Cheech & Chong return to the stage
TORONTO – For a couple of laidback stoners, they sure know how to hold a grudge.
It has taken more than 25 years for Cheech & Chong to put aside their longstanding differences, with the comic pair apparently at loggerheads until just a few months ago.
But that’s all behind them now, insist reunited comedians Cheech Marin and Tommy Chong, who say they’re excited to be resuming their beloved pot-loving alter-egos for a North American tour that kicks off Sept. 5 in Ottawa.
“There was always a great love there, as well as a bit of annoyance,” Marin says by phone from Los Angeles of the duo’s rocky relationship and how they managed to get beyond the bickering.
“It’s like being married, you know, for that long, you just kind of get sick of the other person.”
Edmonton-born Chong says the squabbling started back in the mid-1980s, when Marin decided to do the comedy film, “Born In East L.A.,” without his longtime cohort.
“That was kind of tough,” Chong says in a separate phone interview from Sydney, N.S., where he had a comedy show last week. “It’s kind of tough being a partner when your partner does a movie without you.”
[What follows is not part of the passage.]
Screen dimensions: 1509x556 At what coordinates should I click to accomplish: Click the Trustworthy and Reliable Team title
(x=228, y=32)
“After that, he sort of went his way and I went my way.”
Marin, who was born in Los Angeles, went on to a mainstream acting career, scoring recurring roles in TV shows including “Nash Bridges,” “Judging Amy,” and more recently, “Lost,” as well as appearing in various films. He also became one of the foremost collectors of Mexican-American art, and says he made a point of distancing himself from his juvenile, pothead persona.
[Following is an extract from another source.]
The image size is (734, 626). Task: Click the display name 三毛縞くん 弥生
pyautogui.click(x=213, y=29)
“It was very conscious,” the 62-year-old says of forging a new identity.
“It’s like turning an oil tanker around, you know. You don’t stop on a dime and speed up 180 degrees in the other direction, you kind of start doing it one gig at a time.”
Chong, meanwhile, appeared regularly on the TV sitcom “That ’70s Show” and says they were in the midst of negotiating a new Cheech & Chong movie when he was jailed in 2003 for selling bongs over the Internet.
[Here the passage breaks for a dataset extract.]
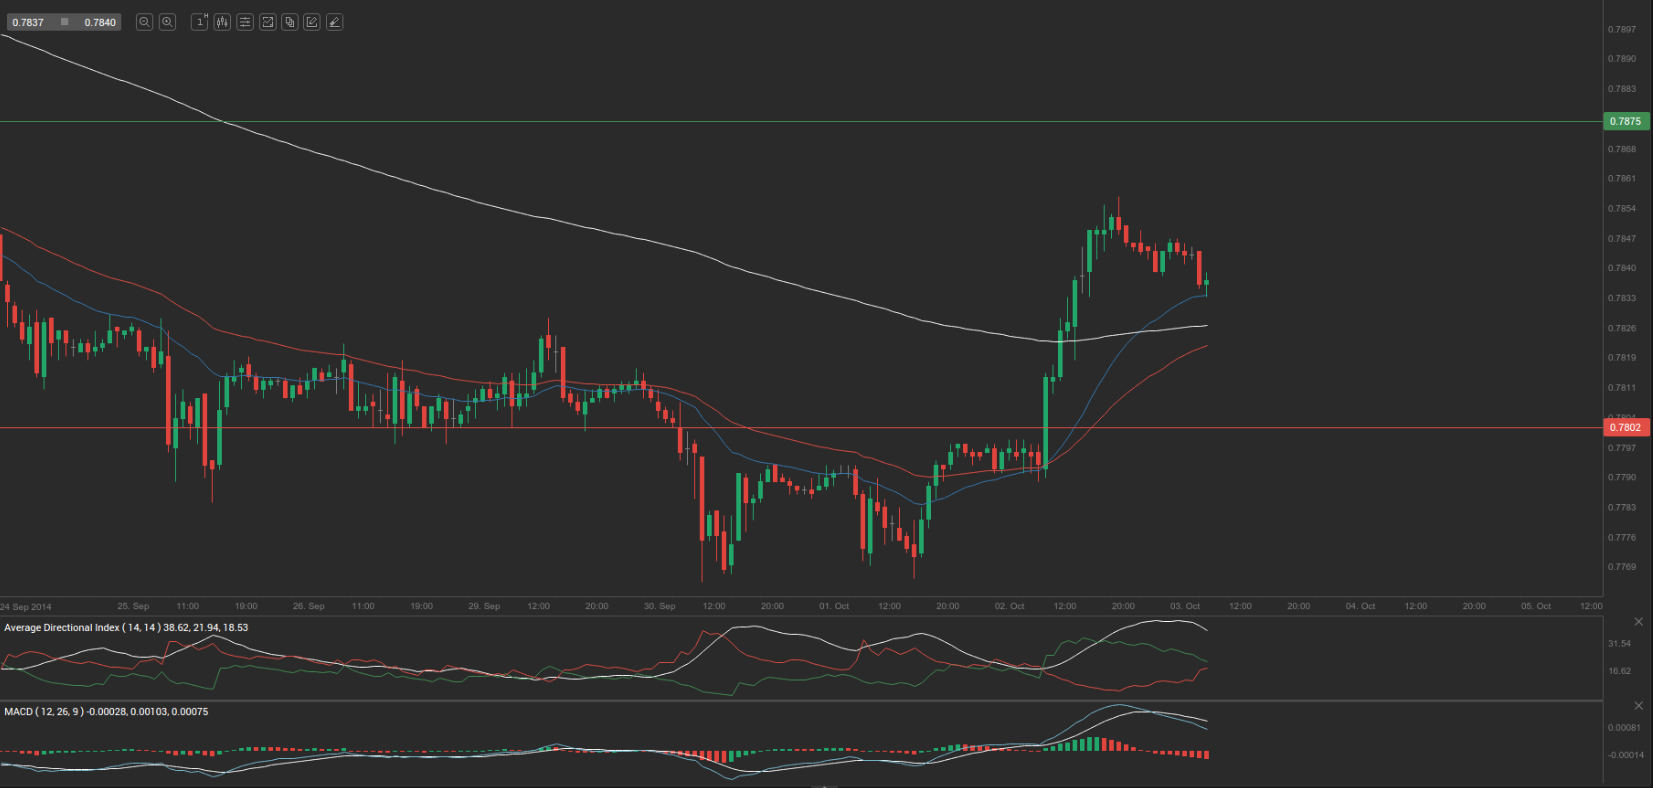Click the 0.7840 buy price
This screenshot has height=788, width=1653.
(100, 22)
He chronicles the experience in the documentary “a/k/a Tommy Chong,” recently released on DVD, and the book, “The I Chong: Meditations from the Joint,” published in 2006.
“I’m actually just starting to get back into making money,” Chong says of the ordeal, claiming it came with massive legal fees and cost him “a couple million” in income and revenue.
Today he can joke about nine months he spent in prison, where he says he was taken in by aboriginal inmates and invited into the “sweat lodge society.”
But while his beloved stage character probably helped ingratiate him with other prisoners, he says it also made him a target for federal drug officers hoping to make an example of him.
“I would be offered (marijuana) by snitches and then I would be drug-tested an hour or two later,” says Chong, 70. “It was that obvious. It happened more than once.”
“When they arrested me, they thought for sure that I had a lot of prior arrests and they thought I was this pothead idiot, you know. They thought I was my character, basically.”
These days, he’s promoting another book, “Cheech & Chong: The Unauthorized Biography.” Marin had no part in the project and Chong doubts he’s even read it.
“It’s a taboo subject with us,” Chong says.
Up until a few months ago, tensions were still high, he says, noting one meeting that devolved into a massive argument.
Marin says their troubles have always revolved around who would be in charge, but the time had come to let those grudges go.
“We’re at the age that we just don’t want to argue anymore,” he says, noting recent warm-up shows for the upcoming tour were “amazing.”
“So we decided not to have a personality conflict anymore.”
Chong and Marin say their new concert will feature the “greatest hits” of their career – spanning seven albums and about 10 films – with standup from Chong.
Chong’s wife, Shelby, will open the 90-minute show with her own comedy routine.
There are no plans to make another album, but Marin says there’s talk of filming the concerts for a possible DVD release.
The “Cheech and Chong Light Up America and Canada” tour kicks off in Ottawa on Sept. 5, heads to Toronto on Sept. 6, and Vancouver on Dec. 5.